AGRICULTURAL LAND MAPPING AND CLASSIFICATION FROM SATELLITE IMAGES
Keywords:
Agricultural Land Mapping, Agricultural Land Classification, Agricultural Monitoring, Remote Sensing, Deep Learning, CNN, Satellite Imaging, ResNet, VGG-16, VGG-19.Abstract
Agricultural Land Mapping and Classification are among the most challenging
tasks in the agricultural domain. Accurate prediction of agricultural land type in developing
countries ahead of sowing is central to preventing famine, improving food security, and
sustainable development of agriculture. Currently, leading agricultural land use prediction
techniques mostly rely on locally sensed data, such as rainfall measurements and farmer
surveys from field visits. Locally sensed data provide detailed information but are expensive
to collect, often noisy, and extremely difficult to scale. Remote sensing and satellite imagery
data, a cheap and globallyaccessible resource, coupled with modern machine learning
approaches offer a potential solution.

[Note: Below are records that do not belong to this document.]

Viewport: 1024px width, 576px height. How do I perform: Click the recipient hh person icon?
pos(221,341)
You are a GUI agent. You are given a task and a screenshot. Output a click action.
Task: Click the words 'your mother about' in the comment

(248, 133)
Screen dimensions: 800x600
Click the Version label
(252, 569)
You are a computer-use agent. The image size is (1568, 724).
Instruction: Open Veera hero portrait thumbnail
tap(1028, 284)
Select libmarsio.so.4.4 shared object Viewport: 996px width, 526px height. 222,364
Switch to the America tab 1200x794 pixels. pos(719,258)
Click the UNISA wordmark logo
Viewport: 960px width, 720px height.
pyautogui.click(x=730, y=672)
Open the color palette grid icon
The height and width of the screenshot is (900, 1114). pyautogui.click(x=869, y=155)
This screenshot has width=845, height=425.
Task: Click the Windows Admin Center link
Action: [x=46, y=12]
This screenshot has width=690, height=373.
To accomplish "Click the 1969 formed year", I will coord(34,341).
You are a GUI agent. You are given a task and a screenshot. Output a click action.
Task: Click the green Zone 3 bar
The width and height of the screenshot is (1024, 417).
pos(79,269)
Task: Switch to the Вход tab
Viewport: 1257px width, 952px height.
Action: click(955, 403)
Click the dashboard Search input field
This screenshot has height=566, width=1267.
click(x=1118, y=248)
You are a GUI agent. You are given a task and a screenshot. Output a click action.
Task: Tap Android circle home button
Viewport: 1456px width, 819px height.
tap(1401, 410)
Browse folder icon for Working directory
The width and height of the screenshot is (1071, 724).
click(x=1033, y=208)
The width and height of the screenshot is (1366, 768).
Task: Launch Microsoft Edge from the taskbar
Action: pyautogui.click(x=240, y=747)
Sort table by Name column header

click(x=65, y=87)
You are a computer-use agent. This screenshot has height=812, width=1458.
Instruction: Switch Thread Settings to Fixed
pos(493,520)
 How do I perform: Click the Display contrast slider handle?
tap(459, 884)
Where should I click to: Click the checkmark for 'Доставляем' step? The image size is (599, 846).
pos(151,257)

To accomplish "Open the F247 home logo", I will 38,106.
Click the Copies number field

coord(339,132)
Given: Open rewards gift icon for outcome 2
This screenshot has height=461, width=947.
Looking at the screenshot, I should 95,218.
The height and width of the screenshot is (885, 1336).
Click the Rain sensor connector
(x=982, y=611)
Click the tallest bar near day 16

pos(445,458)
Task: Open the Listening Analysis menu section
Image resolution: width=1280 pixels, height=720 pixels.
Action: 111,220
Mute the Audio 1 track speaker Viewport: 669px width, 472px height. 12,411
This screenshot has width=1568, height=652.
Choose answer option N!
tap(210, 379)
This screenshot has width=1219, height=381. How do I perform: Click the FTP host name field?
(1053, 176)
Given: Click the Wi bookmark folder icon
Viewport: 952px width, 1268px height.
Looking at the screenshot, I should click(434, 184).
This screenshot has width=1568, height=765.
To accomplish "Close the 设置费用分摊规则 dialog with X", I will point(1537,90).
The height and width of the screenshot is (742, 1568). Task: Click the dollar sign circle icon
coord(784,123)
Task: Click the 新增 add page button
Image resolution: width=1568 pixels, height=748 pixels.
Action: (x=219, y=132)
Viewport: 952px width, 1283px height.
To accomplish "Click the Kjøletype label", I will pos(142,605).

In this paper, we present a framework to work with
remote sensing and satellite imagery data to categorize land regions in terms of their
agricultural capabilities in order to maximize efficiency and productivity. Improving existing
methods, we incorporate a deep ensemble learning approach and combine multiple deep
learning methodologies to work with the potentially huge search spaces and navigate them
looking for optimal parametric combinations, extracting the best out of the underlying CNN
model. The model is actuated on satellite images acquired from the IKONOS Dataset
available in the public domain for research purposes.